— Information given —
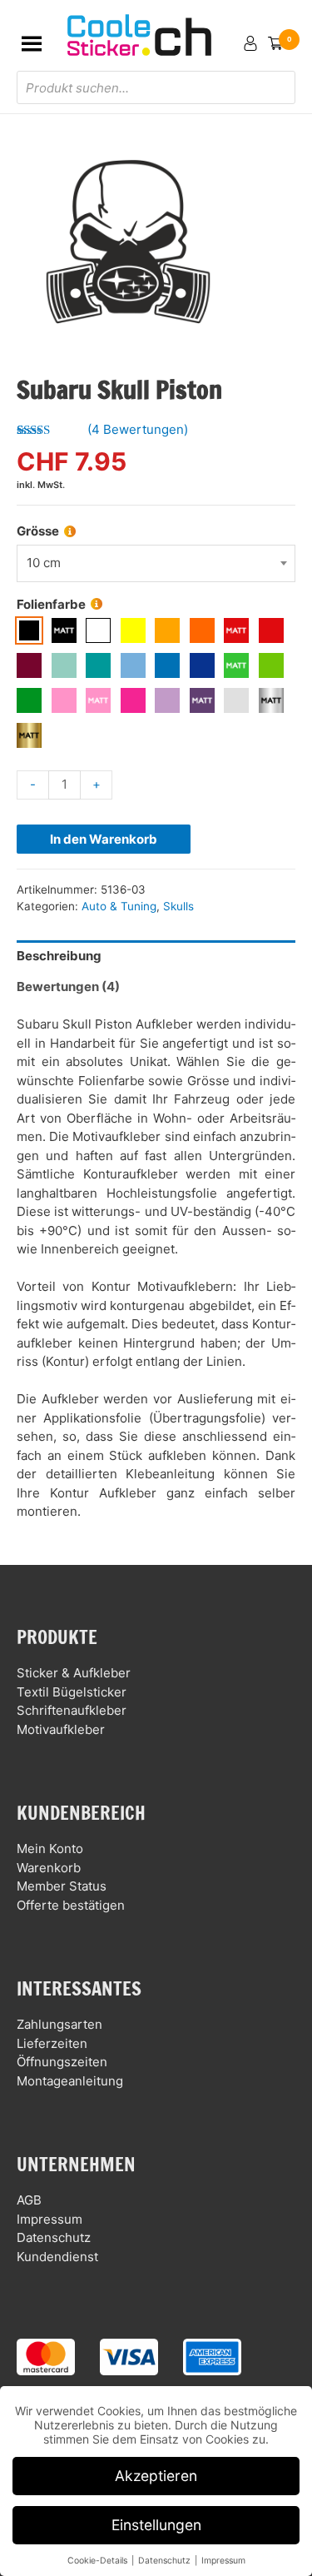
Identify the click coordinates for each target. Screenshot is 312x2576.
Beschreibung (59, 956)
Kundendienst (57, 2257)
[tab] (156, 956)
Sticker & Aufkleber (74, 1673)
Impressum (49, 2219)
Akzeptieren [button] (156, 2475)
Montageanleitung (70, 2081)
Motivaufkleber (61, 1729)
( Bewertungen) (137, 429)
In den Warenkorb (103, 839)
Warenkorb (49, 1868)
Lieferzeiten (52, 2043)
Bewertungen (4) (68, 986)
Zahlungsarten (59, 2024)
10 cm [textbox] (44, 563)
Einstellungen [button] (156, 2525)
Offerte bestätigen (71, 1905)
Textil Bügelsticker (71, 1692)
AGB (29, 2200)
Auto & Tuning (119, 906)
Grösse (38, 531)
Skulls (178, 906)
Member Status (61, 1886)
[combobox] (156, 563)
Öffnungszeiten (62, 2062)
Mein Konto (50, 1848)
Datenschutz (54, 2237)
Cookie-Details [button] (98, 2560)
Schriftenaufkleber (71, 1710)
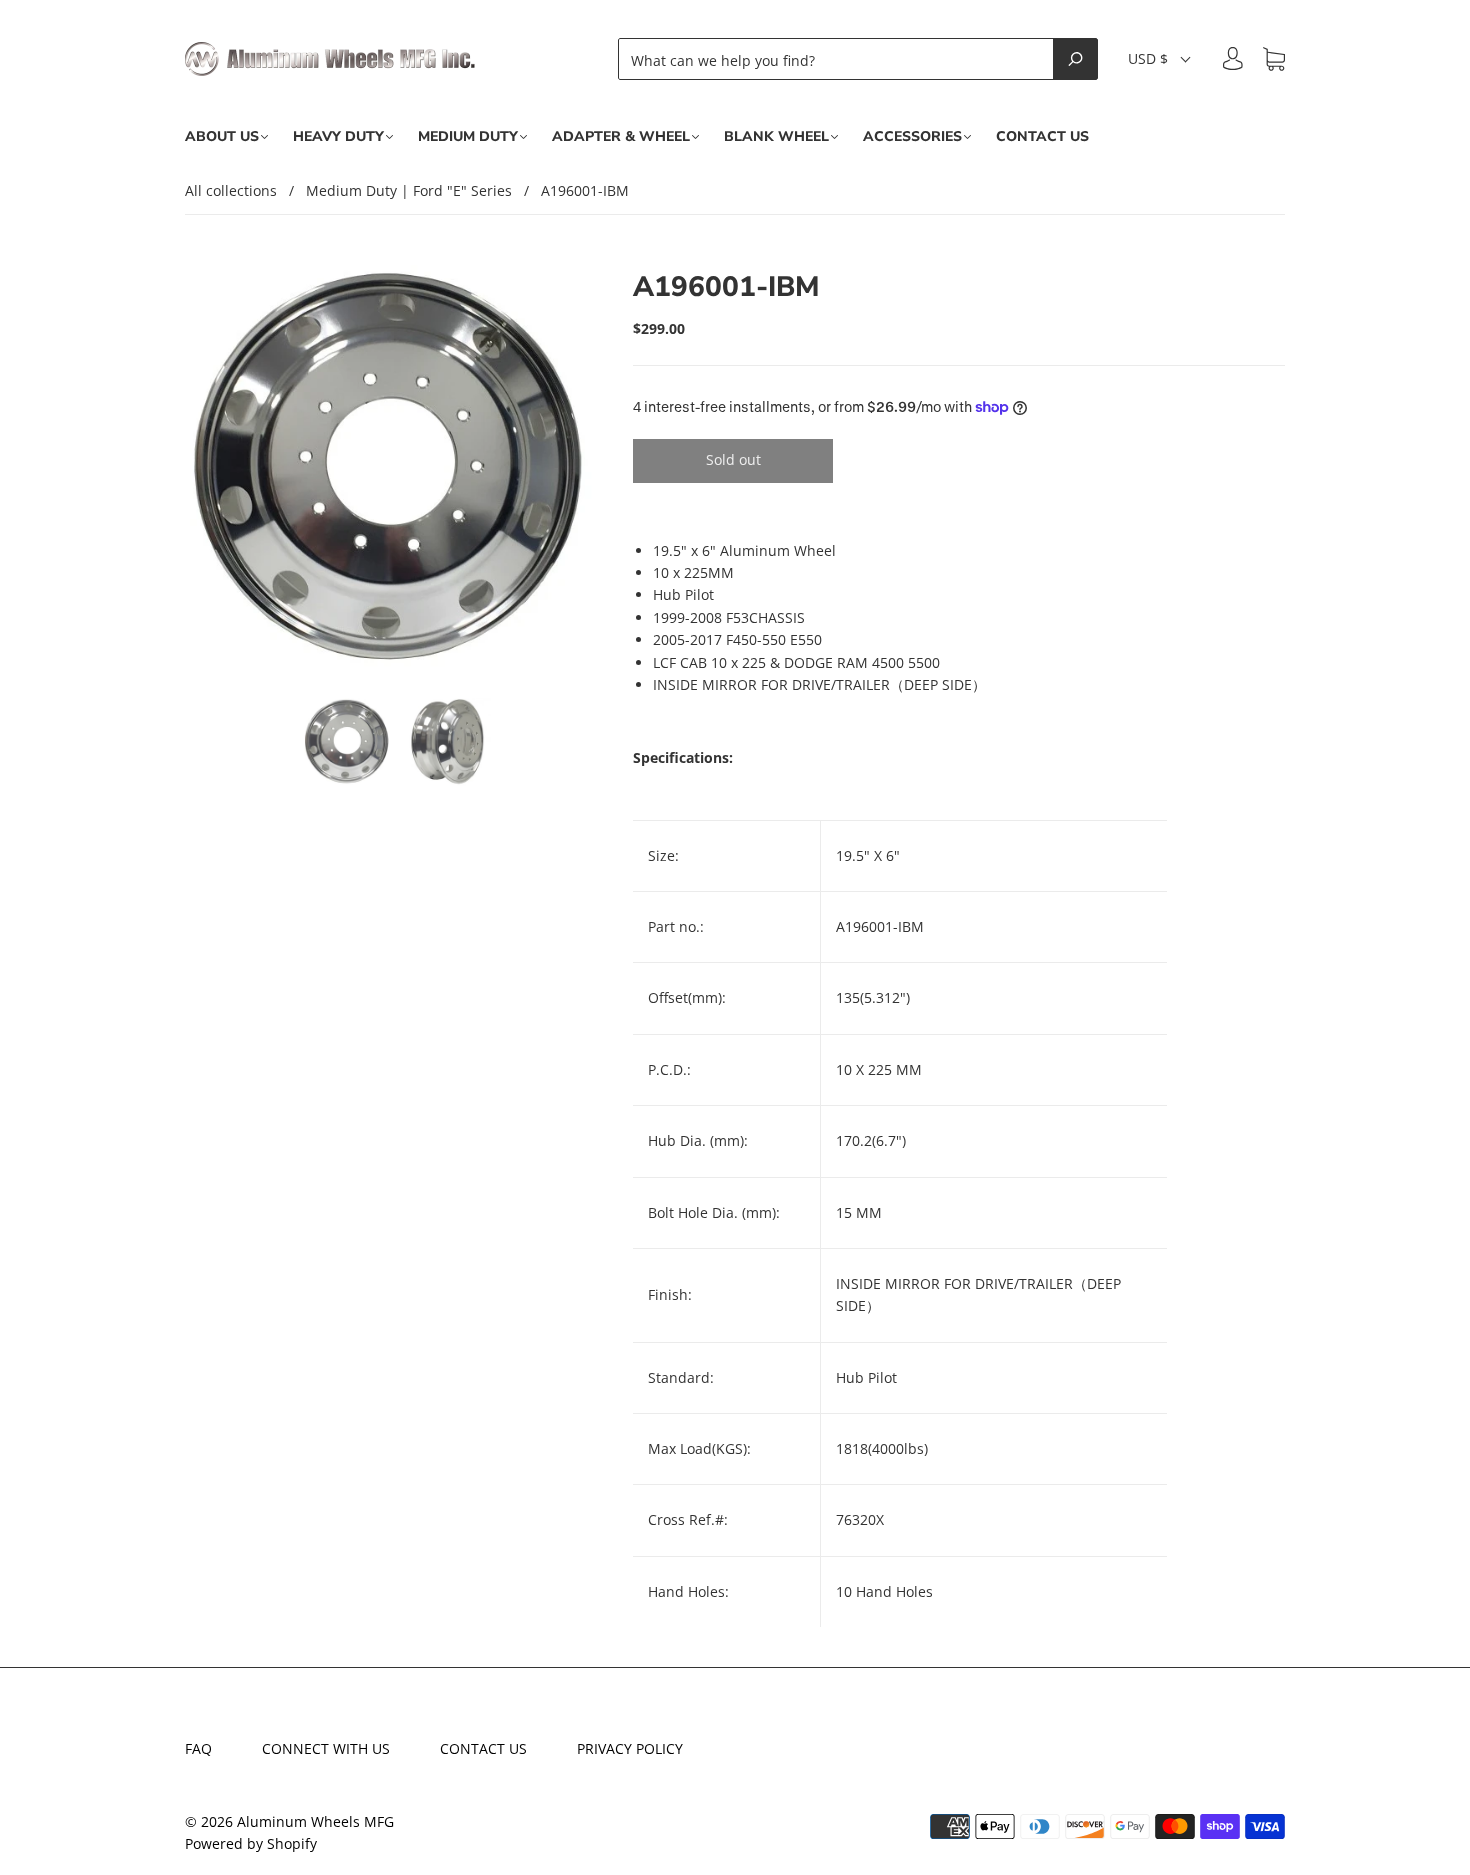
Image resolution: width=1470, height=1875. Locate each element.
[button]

— Prompt —
Scan the entries above and work out how many lines include the word "button"; the reply is that number alone.

— Exercise solution —
4